“The good news is that we are halfway to making a true NerveGear. The bad news is that so far, I have only figured out the half that kills you. The perfect-VR half of the equation is still many years out.”
Oculus founder Palmer Luckey unveiled his new pet project on November 6, 2022, the date the fictional Sword Art Online VRMMORPG launched within the series’ universe. Inspired by SAO‘s NerveGear, Luckey is developing a VR headset that can kill its wearer.
“The good news is that we are halfway to making a true NerveGear. The bad news is that so far, I have only figured out the half that kills you,” he quipped. “The perfect-VR half of the equation is still many years out.”
In a blog post titled “If you die in the game, you die in real life.” (a reference to a line from the anime), he wrote that although the SAO counterpart used a microwave emitter to fry users’ brains, his headset uses three explosive charge modules connected to a photosensor. When the screen flashes at a specific frequency—for example, a game over screen—the charges will fire, killing the user instantly.

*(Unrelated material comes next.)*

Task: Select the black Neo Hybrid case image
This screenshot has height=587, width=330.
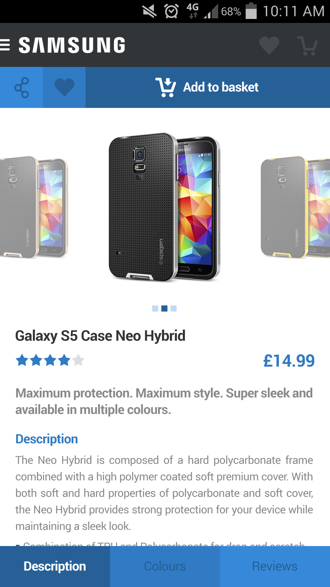Action: coord(164,207)
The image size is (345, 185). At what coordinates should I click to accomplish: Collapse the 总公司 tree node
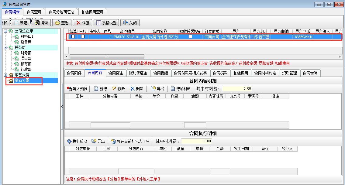(5, 48)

Luckey noted that the system is not fool-proof, and there are many situations in which the headset could accidentally activate outside of a game over screen. He also noted, “At this point, it is just a piece of office art, a thought-provoking reminder of unexplored avenues in game design.” He added that it could be “the first non-fiction example of a VR device that can actually kill the user” but also declared, somewhat forebodingly, “It won’t be the last.”

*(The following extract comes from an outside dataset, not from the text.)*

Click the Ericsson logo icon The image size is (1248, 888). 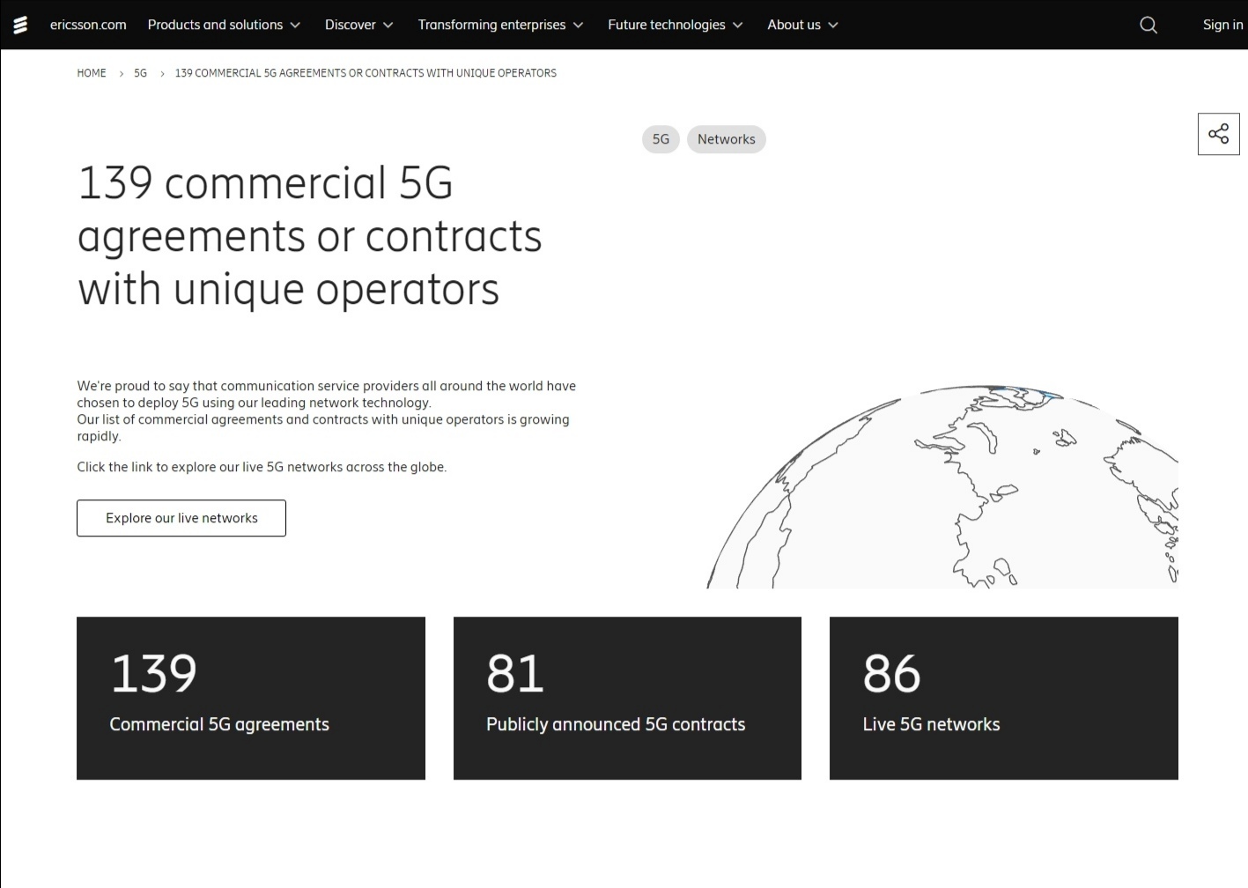click(20, 25)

He is also working on an anti-tampering mechanism that would prevent others from removing or destroying the headset.
Sword Art Online author Reki Kawahara is well aware of Luckey’s fascination with the series—the bottom of the blog post shows an illustration Kawahara drew for Luckey’s wedding, which depicts him and his wife as Kirito and Asuna respectively.
Luckey founded Oculus VR in 2012 and sold the company to Facebook in 2014. In 2017, he left the company, later suggesting that he was fired because he supported Donald Trump in the 2016 U.S. presidential election and provided funding for a pro-Trump group. He subsequently founded Anduril Industries, a defense contractor company focusing on drone technology.